*ASSIGNMENT*: Keep every line in which "computer" occurs and drop the rest of the data.

··· MATERIAL SUPPLIED ···

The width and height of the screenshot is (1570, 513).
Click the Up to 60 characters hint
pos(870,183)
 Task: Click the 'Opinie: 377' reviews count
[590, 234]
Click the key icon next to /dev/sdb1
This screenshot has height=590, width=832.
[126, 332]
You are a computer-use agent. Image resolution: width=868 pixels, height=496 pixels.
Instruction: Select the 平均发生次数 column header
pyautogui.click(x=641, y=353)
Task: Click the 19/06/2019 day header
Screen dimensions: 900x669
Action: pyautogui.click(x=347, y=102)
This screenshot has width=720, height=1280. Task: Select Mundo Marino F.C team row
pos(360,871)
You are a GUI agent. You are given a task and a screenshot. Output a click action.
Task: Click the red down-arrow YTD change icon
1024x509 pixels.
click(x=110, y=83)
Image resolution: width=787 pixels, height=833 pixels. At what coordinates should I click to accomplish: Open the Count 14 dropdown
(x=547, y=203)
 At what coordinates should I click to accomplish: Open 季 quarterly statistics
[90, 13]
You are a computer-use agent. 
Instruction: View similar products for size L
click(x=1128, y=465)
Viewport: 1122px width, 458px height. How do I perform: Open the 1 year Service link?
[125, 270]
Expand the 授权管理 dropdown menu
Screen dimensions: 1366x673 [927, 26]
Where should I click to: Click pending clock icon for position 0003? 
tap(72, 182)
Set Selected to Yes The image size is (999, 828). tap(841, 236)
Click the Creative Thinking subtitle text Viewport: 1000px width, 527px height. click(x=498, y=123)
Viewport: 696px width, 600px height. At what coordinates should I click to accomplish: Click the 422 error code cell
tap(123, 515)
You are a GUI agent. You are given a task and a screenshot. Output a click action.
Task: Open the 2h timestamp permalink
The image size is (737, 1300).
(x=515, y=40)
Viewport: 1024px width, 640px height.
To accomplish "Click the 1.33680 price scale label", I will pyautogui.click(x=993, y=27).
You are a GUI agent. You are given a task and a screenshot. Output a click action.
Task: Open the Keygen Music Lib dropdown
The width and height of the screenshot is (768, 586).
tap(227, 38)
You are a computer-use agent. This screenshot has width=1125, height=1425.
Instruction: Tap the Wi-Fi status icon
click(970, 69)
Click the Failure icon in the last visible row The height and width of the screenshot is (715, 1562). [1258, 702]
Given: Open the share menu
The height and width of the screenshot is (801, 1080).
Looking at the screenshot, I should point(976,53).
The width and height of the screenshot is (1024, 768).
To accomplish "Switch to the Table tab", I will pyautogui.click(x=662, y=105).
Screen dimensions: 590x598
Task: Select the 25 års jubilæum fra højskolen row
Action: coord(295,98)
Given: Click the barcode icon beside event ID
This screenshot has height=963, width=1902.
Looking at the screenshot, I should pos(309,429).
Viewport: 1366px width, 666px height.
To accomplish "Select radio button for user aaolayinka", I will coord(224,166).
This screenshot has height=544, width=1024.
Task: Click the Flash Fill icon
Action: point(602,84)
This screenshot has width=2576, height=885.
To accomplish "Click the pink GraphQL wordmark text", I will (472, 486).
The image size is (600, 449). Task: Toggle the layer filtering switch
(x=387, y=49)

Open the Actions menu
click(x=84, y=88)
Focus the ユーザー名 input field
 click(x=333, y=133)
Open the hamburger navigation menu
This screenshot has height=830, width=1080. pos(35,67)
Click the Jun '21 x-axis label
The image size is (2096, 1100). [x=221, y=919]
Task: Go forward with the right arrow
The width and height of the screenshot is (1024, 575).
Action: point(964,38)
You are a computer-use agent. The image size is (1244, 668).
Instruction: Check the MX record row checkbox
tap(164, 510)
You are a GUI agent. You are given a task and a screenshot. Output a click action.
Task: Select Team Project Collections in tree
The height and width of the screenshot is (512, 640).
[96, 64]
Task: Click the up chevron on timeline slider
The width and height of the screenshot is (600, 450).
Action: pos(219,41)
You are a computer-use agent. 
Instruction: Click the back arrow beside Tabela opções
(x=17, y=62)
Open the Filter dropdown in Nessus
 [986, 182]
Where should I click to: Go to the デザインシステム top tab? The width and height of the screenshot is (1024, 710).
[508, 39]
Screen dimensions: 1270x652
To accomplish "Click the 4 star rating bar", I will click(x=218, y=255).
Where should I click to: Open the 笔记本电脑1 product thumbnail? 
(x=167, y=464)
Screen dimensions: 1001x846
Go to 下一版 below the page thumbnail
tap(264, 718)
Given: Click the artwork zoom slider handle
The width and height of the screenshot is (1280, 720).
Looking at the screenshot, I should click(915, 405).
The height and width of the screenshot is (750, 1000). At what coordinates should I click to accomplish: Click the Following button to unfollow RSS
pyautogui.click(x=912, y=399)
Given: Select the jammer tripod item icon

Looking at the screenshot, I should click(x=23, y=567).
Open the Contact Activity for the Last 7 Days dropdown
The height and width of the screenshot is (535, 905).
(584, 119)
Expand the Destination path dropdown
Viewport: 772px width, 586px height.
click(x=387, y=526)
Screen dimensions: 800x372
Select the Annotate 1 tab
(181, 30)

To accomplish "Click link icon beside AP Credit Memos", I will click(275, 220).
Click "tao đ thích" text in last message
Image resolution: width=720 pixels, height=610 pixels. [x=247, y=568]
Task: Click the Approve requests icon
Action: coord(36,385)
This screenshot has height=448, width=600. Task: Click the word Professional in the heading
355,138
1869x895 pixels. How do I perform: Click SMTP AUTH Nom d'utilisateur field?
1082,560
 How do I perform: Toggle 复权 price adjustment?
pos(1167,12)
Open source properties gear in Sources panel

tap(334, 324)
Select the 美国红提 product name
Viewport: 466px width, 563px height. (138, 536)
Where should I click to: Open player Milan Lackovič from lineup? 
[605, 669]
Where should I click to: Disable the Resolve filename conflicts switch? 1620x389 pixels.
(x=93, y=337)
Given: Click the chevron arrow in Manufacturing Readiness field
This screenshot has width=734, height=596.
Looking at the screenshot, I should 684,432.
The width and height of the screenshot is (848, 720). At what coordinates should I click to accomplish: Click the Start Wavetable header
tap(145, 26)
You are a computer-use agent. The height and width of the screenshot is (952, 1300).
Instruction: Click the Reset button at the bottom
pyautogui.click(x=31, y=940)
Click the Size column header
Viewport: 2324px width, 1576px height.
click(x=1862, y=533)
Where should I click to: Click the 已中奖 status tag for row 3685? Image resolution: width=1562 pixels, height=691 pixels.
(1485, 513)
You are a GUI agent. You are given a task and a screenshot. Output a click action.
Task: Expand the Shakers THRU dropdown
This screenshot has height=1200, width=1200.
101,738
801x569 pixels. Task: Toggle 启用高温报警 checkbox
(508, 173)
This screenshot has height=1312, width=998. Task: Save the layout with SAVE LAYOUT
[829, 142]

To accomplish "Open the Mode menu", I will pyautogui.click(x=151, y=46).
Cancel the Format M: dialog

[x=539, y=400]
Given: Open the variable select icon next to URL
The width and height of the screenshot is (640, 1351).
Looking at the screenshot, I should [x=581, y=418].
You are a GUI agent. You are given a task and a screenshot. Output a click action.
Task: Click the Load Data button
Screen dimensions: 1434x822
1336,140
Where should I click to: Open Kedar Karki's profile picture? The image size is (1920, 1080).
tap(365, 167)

···

*SOLVED EXERCISE*:
You are a computer-use agent. Image resolution: width=868 pixels, height=496 pixels.
You are a computer-use agent. 
You are a computer-use agent. This screenshot has width=1125, height=1425.
You are a computer-use agent. The image size is (1244, 668).
You are a computer-use agent. 
You are a computer-use agent. The height and width of the screenshot is (952, 1300).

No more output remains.